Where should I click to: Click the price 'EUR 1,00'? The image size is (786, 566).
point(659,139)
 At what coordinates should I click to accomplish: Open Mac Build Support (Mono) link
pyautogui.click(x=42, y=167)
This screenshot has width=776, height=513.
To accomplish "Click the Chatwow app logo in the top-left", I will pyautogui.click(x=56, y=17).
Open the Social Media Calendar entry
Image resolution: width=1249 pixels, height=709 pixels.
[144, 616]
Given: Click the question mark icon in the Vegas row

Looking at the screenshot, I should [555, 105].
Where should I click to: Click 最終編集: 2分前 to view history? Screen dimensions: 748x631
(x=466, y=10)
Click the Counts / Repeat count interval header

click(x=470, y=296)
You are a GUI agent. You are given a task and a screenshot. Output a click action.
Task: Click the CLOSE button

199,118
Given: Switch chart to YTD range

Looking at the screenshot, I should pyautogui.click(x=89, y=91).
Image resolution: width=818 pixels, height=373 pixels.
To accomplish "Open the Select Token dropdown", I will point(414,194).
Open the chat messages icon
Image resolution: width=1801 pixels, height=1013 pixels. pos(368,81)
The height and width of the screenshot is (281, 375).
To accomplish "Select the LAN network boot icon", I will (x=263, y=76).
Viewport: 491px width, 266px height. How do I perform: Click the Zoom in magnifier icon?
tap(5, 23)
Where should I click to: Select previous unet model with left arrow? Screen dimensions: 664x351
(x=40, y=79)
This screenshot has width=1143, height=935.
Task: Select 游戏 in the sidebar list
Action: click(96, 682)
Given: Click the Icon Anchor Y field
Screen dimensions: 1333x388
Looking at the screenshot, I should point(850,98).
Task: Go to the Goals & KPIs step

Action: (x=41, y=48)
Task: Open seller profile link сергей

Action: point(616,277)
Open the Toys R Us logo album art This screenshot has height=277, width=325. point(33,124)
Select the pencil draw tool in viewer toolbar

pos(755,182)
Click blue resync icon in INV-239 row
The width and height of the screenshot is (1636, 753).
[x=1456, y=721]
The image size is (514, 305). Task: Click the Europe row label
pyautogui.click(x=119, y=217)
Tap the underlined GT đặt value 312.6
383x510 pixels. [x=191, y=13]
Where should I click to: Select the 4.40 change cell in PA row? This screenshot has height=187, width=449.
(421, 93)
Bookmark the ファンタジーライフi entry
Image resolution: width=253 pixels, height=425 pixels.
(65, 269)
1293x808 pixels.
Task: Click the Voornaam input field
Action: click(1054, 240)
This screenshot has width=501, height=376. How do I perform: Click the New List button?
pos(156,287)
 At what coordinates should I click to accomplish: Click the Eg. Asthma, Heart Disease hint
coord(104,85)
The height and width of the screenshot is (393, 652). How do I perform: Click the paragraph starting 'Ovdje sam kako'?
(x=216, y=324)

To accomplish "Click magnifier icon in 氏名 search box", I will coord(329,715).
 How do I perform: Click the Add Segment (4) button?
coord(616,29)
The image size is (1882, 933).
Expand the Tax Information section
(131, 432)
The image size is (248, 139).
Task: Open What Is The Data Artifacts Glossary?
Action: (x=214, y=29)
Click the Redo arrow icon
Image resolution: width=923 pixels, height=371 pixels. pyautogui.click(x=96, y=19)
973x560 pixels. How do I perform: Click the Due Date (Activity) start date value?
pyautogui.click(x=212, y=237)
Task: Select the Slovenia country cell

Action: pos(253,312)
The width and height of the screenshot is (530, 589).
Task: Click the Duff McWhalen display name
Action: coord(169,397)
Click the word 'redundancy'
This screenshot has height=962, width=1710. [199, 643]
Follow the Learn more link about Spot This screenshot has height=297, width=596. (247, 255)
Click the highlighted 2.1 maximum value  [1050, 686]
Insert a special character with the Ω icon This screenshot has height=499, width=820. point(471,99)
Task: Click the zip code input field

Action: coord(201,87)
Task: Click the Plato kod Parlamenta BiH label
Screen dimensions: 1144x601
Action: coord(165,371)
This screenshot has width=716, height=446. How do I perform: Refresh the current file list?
——
_WORK REQUIRED_
Reproduce the records exactly, from the start through the line containing "Looking at the screenshot, I should [555, 105].", including that line.

_TASK RESPONSE_
Where should I click to: Click the price 'EUR 1,00'? The image size is (786, 566).
point(659,139)
 At what coordinates should I click to accomplish: Open Mac Build Support (Mono) link
pyautogui.click(x=42, y=167)
This screenshot has width=776, height=513.
To accomplish "Click the Chatwow app logo in the top-left", I will pyautogui.click(x=56, y=17).
Open the Social Media Calendar entry
Image resolution: width=1249 pixels, height=709 pixels.
[144, 616]
Given: Click the question mark icon in the Vegas row

Looking at the screenshot, I should [555, 105].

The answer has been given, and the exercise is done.